Publicly available dataset containing thousands of structures could help chemists develop data-driven reaction optimisation methods for organic synthesis

Researchers have constructed a public database of 4000 experimentally derived organocatalysts. The database also contains several thousand molecular fragments and combinatorially enriched structures based on the experimentally derived entries. It ‘represents the first steps towards an extensive mapping of organocatalyst space with large chemical diversity,’ says database co-creator Clémence Corminboeuf from the Swiss Federal Institute of Technology (EPFL). Researchers will be able to use the Organic structures for catalysis repository database, known as Oscar, ‘to train machine learning models and predict the properties of new catalysts’ comments EPFL team member Simone Gallarati. The team also hope the database will function as a starting point for organic chemists designing new catalysts.
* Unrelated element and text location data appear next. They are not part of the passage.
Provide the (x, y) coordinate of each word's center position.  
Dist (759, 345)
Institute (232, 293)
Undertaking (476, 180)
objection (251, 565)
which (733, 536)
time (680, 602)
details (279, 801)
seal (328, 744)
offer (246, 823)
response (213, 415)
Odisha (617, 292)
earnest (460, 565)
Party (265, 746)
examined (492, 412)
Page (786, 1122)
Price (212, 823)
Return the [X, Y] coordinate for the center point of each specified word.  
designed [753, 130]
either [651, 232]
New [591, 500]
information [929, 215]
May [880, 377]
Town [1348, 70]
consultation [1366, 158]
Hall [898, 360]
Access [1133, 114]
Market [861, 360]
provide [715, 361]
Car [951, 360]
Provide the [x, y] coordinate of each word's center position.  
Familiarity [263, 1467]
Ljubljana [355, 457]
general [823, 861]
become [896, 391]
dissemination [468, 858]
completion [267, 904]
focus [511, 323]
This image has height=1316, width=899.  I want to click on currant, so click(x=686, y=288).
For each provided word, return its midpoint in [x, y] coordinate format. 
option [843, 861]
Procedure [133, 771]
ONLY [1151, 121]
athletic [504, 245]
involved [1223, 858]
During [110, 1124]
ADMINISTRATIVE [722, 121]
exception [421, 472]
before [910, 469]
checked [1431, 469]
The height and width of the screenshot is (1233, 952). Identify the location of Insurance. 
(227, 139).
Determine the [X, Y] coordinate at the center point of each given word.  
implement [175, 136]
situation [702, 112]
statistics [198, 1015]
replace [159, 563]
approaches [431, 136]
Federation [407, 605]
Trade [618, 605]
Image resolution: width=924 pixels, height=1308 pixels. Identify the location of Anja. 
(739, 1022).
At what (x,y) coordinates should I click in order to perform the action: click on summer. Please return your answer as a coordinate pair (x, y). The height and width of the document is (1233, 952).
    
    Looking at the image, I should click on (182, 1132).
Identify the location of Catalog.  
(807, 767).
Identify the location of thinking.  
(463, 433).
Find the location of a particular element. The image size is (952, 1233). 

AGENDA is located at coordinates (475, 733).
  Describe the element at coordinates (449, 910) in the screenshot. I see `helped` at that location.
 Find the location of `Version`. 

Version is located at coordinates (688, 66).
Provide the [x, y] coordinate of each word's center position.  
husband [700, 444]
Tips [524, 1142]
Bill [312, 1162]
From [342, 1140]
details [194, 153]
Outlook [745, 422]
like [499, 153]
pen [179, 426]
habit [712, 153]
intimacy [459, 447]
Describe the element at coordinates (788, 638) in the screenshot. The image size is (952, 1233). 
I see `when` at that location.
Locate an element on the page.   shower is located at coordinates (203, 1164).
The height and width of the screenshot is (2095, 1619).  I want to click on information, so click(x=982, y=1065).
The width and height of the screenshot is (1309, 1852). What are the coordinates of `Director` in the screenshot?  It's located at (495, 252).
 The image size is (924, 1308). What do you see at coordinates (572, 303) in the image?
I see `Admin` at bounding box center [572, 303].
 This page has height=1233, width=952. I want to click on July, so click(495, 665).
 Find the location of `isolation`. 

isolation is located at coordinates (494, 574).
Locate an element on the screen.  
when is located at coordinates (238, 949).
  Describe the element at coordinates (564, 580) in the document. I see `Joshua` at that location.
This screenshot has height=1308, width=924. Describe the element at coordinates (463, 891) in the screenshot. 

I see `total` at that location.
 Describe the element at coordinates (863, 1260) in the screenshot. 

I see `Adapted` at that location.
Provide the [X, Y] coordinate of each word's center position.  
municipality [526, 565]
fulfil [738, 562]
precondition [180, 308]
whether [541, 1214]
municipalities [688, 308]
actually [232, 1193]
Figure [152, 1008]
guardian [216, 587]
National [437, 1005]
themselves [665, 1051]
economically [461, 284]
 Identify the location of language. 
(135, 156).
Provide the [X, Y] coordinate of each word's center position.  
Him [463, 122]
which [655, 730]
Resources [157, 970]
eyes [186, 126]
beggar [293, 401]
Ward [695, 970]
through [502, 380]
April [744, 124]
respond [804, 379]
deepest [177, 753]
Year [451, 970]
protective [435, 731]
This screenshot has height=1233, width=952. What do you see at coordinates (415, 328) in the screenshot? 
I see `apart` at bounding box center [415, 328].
Scheme showing the steps to create Oscar

Source: © Clemence Corminboeuf/EPFL

Constructing Oscar involved a five-step protocol that started with the team manually collecting catalysts (as 2D objects) from reviews, journal articles, books and commercial catalogues

During the curation of Oscar, the Corminboeuf group developed a general strategy to collect, fragment and reassemble structures to generate thousands of new compounds. This fragment-based approach combines different motifs from existing catalysts with different linkers to build up a large set of structures that may not have been studied experimentally before. Robert Paton, from Colorado State University, US, and a member of the Centre for Computer Assisted Synthesis, says that ‘the ability to predict or survey structures that haven’t actually been synthesised yet is going to be very exciting’.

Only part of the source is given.